Le fait que les taux s’écartent est la situation normale, puisque c’est le marché qui les règle selon le risque perçu. La situation anormale est que la banque centrale fixe les taux pour certains pays.
Ce n’est PAS le cas normal dans une union monétaire. Cela ne vaut que pour différentes monnaies. Si l’on veut cela comme situation normale, on ne doit pas faire d’union monétaire.
Quand différentes parties d’une union ont des puissances économiques différentes et évoluent différemment, cela doit être réglé politiquement.
La solution politique était l’objectif commun d’inflation de 2%. Avec pour résultat que seul la France s’y est réellement tenue. L’un des plus gros déviants était l’Allemagne. Cela vient du fait que l’on CROIT fermement que c’est la banque centrale qui « contrôle » l’inflation et que l’on ne doit rien faire soi-même. C’est simplement une erreur fondée sur une théorie économique fausse.

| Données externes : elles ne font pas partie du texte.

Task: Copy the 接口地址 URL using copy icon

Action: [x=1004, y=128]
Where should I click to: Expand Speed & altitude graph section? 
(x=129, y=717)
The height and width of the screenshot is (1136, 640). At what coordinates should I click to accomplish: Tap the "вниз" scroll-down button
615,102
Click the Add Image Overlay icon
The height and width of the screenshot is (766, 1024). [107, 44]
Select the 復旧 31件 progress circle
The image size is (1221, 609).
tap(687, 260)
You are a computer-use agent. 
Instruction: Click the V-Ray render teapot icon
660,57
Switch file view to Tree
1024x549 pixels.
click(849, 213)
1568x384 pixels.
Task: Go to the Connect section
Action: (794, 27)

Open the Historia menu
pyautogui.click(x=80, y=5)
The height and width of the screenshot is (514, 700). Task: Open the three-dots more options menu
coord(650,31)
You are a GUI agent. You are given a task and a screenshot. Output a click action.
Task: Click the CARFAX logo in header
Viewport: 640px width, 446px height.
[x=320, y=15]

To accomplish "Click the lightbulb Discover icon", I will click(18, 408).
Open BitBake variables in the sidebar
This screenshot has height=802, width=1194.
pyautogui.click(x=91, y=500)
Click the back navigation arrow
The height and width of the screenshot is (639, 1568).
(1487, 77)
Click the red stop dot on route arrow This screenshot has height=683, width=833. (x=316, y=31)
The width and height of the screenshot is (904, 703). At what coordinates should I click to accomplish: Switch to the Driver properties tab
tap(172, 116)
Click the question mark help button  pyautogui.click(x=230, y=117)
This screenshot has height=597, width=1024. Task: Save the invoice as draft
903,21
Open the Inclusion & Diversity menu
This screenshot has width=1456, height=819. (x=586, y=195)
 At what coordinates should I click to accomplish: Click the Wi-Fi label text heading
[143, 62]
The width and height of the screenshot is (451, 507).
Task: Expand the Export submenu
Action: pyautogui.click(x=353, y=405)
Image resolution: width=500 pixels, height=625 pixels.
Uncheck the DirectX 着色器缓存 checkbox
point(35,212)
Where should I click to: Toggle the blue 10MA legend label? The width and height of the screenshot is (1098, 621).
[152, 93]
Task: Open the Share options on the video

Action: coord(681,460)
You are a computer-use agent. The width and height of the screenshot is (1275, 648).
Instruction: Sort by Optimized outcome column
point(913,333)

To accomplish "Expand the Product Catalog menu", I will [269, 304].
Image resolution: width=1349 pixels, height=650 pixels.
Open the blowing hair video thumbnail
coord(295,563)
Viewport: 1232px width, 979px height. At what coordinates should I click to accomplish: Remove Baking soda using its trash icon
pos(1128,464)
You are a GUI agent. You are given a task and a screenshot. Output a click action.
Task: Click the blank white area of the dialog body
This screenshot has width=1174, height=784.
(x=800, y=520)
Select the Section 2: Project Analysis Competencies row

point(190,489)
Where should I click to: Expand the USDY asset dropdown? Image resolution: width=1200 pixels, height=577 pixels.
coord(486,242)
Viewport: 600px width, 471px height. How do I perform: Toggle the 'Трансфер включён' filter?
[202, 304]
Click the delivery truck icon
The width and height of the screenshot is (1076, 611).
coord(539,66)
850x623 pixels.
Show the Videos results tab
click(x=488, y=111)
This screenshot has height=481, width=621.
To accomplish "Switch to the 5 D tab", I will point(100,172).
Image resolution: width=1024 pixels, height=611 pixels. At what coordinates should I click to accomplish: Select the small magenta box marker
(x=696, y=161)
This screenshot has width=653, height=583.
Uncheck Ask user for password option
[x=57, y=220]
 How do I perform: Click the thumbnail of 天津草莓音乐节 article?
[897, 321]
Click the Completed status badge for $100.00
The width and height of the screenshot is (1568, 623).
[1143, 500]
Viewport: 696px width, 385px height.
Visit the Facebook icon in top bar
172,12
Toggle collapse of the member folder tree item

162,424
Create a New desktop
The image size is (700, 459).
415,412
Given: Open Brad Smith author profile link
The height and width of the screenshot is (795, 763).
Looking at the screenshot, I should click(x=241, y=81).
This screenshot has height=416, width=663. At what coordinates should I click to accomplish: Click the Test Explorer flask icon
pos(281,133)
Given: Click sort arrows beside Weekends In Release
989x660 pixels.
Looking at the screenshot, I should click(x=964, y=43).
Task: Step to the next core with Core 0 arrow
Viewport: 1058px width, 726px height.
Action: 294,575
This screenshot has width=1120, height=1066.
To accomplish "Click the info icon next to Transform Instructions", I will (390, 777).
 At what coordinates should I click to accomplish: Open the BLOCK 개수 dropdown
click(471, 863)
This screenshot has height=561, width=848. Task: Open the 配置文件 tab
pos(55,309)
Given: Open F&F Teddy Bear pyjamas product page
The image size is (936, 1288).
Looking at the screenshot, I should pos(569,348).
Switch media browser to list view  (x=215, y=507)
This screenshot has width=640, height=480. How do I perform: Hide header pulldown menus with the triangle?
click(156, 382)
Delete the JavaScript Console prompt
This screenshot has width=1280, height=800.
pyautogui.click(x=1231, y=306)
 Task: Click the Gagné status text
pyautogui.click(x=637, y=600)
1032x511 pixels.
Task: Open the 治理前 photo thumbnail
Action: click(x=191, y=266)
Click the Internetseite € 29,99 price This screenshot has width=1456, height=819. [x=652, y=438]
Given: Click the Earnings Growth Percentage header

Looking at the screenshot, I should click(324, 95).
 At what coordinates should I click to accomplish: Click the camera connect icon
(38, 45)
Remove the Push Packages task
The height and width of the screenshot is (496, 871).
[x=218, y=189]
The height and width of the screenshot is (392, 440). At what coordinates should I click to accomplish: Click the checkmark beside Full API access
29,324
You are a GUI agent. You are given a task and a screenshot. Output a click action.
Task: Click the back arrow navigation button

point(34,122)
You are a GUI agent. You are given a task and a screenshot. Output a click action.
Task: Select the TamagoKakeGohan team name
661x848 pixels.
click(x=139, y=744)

Si on ne veut ou ne peut pas contrôler fiscalement l’inflation autour de ces 2%, on ne peut pas non plus maintenir une union monétaire stable. Q. e. d.
Le problème est moins la fin des programmes d’achat que le fait d’avoir auparavant déformé le marché.
Cette « déformation » était un des objectifs déclarés de l’union monétaire : devenir si grande que les carry trades, c’est-à-dire les spéculations sur devises des gros investisseurs, s’échouent contre la banque centrale. Parce que ces opérations sont par définition « le marché », mais mènent systématiquement à des monnaies évaluées de façon absurde.
Cela vaut comme dit plus haut : si on ne veut pas cela, on ne peut pas faire d’union monétaire.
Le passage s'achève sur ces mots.